Thanks for the reply.After some test it seems in this example regex can do the job of JSON extraction (assuming JSON is minified and does not include extra spaces):(?<=\<meta\s+name="preload-data"\s+id="meta-preload-data"\s+content=['|"])(.+?)(?=['|"]>)
And for reading the article content it can be (?<=\<meta\s+name="preload-data"\s+id="meta-preload-data"\s+content=['|"].+?"content"\:")(.+?)(?=",")
(though I think this method is not reliable)
Sorry for the slow reply. It's not possible to do much with JSON in Full-Text RSS at the moment. It might be useful to add support for it at some point, as it's much lighter than the alternative of loading a headless browser and waiting for the Javascript to execute. The downside of course is that it's unlikely that the content can be automatically extracted, and you'll probably need additional selectors for the JSON object.

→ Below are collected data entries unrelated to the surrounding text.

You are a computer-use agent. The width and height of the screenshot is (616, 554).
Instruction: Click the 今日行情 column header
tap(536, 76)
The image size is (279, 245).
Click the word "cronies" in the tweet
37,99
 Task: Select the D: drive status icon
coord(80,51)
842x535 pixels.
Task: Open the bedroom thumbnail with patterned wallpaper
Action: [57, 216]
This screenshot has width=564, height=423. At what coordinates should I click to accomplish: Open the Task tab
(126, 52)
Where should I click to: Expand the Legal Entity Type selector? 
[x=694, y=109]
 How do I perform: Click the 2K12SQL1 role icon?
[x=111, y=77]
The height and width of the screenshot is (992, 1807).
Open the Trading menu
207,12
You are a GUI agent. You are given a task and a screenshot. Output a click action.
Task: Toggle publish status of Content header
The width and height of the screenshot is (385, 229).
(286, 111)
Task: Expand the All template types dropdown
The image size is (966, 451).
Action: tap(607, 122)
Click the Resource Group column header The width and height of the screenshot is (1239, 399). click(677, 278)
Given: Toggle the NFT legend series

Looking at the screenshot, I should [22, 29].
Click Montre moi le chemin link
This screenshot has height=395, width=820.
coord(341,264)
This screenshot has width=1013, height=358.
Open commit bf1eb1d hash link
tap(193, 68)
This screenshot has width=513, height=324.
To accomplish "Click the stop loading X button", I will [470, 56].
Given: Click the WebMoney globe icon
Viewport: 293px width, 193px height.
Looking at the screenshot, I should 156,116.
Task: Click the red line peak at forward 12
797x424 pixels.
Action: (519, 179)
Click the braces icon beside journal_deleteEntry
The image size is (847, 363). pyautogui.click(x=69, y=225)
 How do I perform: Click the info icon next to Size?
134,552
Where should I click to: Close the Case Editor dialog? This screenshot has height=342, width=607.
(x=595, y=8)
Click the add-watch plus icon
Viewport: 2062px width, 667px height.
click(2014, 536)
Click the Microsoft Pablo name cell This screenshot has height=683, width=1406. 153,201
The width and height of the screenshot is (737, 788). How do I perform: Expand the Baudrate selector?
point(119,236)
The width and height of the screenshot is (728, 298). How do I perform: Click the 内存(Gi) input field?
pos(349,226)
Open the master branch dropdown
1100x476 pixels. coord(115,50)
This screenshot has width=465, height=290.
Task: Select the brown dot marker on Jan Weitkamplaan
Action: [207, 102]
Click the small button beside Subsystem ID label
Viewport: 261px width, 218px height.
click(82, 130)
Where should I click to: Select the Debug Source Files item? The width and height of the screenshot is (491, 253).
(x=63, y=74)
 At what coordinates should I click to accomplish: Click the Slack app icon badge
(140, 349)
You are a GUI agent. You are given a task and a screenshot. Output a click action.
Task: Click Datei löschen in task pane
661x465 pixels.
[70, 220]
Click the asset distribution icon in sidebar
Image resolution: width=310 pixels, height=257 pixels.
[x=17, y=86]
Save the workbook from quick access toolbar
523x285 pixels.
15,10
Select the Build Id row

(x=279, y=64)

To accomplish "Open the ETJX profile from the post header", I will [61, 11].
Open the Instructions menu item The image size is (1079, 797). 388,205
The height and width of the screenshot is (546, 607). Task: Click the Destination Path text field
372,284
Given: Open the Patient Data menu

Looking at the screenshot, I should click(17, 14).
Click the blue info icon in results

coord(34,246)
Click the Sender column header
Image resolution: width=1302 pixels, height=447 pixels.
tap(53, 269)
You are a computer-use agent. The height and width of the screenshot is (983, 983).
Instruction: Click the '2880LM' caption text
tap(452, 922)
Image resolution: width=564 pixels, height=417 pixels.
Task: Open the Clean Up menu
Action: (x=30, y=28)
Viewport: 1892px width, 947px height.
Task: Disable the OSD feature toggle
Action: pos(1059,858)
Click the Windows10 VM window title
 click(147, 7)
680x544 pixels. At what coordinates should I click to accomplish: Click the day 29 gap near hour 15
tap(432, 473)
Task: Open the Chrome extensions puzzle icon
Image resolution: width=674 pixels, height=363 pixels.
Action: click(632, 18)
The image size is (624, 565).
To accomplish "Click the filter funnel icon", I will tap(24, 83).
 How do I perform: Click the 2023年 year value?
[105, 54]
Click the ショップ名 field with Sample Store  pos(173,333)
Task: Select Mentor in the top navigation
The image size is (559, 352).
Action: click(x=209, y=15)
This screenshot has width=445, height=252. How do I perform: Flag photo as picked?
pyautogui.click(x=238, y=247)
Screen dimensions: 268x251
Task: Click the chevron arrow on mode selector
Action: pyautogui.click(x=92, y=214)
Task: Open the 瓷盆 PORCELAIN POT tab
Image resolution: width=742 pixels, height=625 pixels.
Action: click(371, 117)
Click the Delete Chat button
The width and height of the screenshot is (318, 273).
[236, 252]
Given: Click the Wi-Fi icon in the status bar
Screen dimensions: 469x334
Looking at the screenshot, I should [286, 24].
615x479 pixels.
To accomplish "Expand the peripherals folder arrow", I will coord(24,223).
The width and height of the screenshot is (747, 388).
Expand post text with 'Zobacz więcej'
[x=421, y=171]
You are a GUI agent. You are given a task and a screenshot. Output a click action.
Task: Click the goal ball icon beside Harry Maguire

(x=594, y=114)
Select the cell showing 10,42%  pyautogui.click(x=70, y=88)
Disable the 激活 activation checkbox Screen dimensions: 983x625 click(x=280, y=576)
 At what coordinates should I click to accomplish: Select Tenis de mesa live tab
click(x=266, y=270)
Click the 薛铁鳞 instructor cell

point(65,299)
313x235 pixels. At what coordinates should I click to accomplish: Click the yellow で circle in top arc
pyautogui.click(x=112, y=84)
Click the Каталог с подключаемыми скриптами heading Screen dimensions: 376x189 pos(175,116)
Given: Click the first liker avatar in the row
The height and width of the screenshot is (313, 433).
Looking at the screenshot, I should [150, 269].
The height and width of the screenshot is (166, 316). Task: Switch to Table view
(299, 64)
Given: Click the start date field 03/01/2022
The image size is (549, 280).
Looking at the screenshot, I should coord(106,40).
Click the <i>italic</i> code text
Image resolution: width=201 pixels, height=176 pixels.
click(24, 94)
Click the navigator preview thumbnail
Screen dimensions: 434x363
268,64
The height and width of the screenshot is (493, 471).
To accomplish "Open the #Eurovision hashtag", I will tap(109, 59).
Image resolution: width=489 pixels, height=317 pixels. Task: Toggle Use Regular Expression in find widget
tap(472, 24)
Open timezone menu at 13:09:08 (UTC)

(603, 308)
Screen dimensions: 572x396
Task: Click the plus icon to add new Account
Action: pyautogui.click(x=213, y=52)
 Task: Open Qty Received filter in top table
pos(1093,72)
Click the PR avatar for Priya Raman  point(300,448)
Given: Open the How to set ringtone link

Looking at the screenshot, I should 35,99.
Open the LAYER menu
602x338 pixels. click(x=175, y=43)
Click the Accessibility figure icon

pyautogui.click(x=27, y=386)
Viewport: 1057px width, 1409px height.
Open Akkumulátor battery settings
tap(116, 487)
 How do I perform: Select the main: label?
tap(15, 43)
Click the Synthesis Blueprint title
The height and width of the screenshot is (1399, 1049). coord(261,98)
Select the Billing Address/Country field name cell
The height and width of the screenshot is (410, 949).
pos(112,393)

In a similar project (RSSHub),the parsing rule is pretty flexibility as the parsing rules are javascript scripts ( https://docs.rsshub.app/en/joinus/quick-start.html#submit-new-rss-rule ) and they provide puppeteer as a last resort.
However filters here are a set of commands and can't really do much at the moment ,and AFAIK PHP don't have good JavaScript support (V8 extension is available only at compiling level), probably it will have issues for JavaScript-intensive page or APIs that require decryption.
Anyway thanks for the good project for making webpages more accessible.
Let me explain my issue with an example. https://www.pixiv.net/novel/show.php?id=7943012 By using the fivefilter build-your-own-config I could get this html: https://gist.github.com/mzltest/60038f4326e13d07653a6e43142c3cf0 (well if you are interested,I don't understand Japanese neither,I just pulled an random example)
Apparently the data is not in DOM so Xpath would be useless,however if you look into the tag
<meta name="preload-data" id="meta-preload-data" content=
you can find some interesting data.Actaully the content is in that tag with data stored in json. So is there a way to parse that json?The easiest way(and more faulty if not careful) is regex however when I read the documentation I only find replace-string function which I think is probably not enough.Seems these kind of data is getting popular in modern webs.And I found some websites store the data in a
<script>window.__INITIAL_STATE__=
as a JavaScript object.Is there a way to parse it?